Herr Stocker, am 13. Juni stimmen wir über die Revision des CO2-Gesetzes ab. Was würde ein Ja bedeuten?
Mit der Totalrevision des CO2-Gesetzes würden zwei Tabus gebrochen, die jahrelang als unantastbar galten. Erstens würden erstmals fossile Treib­stoffe mit einer bescheidenen Abgabe belastet; und zweitens: ein Lenkungs­beitrag auf Flug­tickets. Das wäre ein erster, pragmatischer – wenn auch sehr kleiner – Schritt hin zu mehr Klima­schutz; insofern wäre es der Anfang einer neuen Ära.

Die Schweiz will bis 2030 ihre Emissionen gegenüber 1990 halbieren. Kann ihr das mit dem neuen Gesetz gelingen?
Das weiss ich nicht, ich bin aber optimistisch. Sicher ist, dass wir alle paar Jahre beurteilen müssen, wie sich unsere Emissionen entwickeln: ob die neuen Mass­nahmen greifen oder nicht.

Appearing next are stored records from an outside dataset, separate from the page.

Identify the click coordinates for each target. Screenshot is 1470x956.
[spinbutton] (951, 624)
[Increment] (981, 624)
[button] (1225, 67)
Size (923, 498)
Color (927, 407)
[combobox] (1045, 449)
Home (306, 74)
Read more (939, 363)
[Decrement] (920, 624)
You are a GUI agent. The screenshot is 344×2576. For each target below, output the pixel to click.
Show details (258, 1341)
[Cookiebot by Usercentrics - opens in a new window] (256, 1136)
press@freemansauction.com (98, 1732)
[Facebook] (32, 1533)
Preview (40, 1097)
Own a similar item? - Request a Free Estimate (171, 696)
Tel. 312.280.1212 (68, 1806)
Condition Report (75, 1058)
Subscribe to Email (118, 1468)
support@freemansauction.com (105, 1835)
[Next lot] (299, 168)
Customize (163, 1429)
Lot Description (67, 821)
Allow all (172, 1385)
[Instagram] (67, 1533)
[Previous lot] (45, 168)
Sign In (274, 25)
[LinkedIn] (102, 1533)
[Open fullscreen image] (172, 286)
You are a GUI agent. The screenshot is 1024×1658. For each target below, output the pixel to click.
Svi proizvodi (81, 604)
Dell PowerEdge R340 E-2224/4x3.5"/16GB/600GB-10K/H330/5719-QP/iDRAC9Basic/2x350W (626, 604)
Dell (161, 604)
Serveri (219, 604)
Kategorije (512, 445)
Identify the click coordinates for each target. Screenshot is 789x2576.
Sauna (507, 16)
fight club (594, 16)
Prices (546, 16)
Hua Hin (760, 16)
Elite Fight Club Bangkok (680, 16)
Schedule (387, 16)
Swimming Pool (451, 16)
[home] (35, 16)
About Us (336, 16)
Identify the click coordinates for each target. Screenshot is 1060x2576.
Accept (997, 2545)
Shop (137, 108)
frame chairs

Sollten wir zum Beispiel 2028 feststellen, dass das Gesetz überhaupt nichts bewirkt hat, etwa die Flug­kilometer weiterhin stark zunehmen, dann müssten das Parlament und der Bundesrat Anpassungen vornehmen.

Werden wir also von nun an alle zwei bis drei Jahre über die Schweizer Klima­politik streiten?
Nicht in dieser hohen Frequenz. Aber die Klima­erhitzung bleibt ohnehin ein Dauer­thema. Auch bei einer Annahme des neuen CO2-Gesetzes geht die Krise nicht einfach vorbei.

Zur Person

Thomas Stocker hat an der ETH Zürich Umwelt­physik studiert und 1987 mit dem Doktorat abgeschlossen. 1993 wurde er als Professor an das Physikalische Institut der Universität Bern berufen, wo er seither die Abteilung für Klima- und Umwelt­physik leitet. Seine Forschung umfasst die Entwicklung von vereinfachten Klima­modellen zur Simulation vergangener und künftiger Klima­änderungen sowie die Bestimmung der Konzentration der Treibhaus­gase der Atmosphäre anhand von Eisbohr­kernen aus der Antarktis. Diese Rekonstruktionen erstrecken sich über die letzten 800’000 Jahre. Nach zehn Jahren Engagement im Weltklima­rat der Uno wurde Stocker im September 2008 zum Co-Vorsitzenden der «Arbeitsgruppe I» für die Periode 2008 bis 2015 gewählt. Der Bericht, der unter seinem Vorsitz im September 2013 von allen Ländern verabschiedet wurde, bildet die wissenschaftliche Grund­lage für das Klima­abkommen von Paris.

Dann geht das Gesetz also zu wenig weit?
Sehen Sie, das Ziel des Pariser Abkommens ist es, die fortschreitende Erhitzung einzudämmen, sodass es zu keinen gefährlichen Auswirkungen kommt. Das bedeutet, den Temperatur­anstieg seit dem Ende der vorindustriellen Zeit global deutlich unter 2 Grad zu begrenzen. Wir Klima­forscher sagen, noch vernünftiger wäre die Begrenzung unter 1,5 Grad Celsius: Jedes halbe Grad mehr verschlimmert die Auswirkungen. Aber dieses Ziel dürften wir angesichts der gegen­wärtigen globalen Emissions­entwicklung kaum erreichen können.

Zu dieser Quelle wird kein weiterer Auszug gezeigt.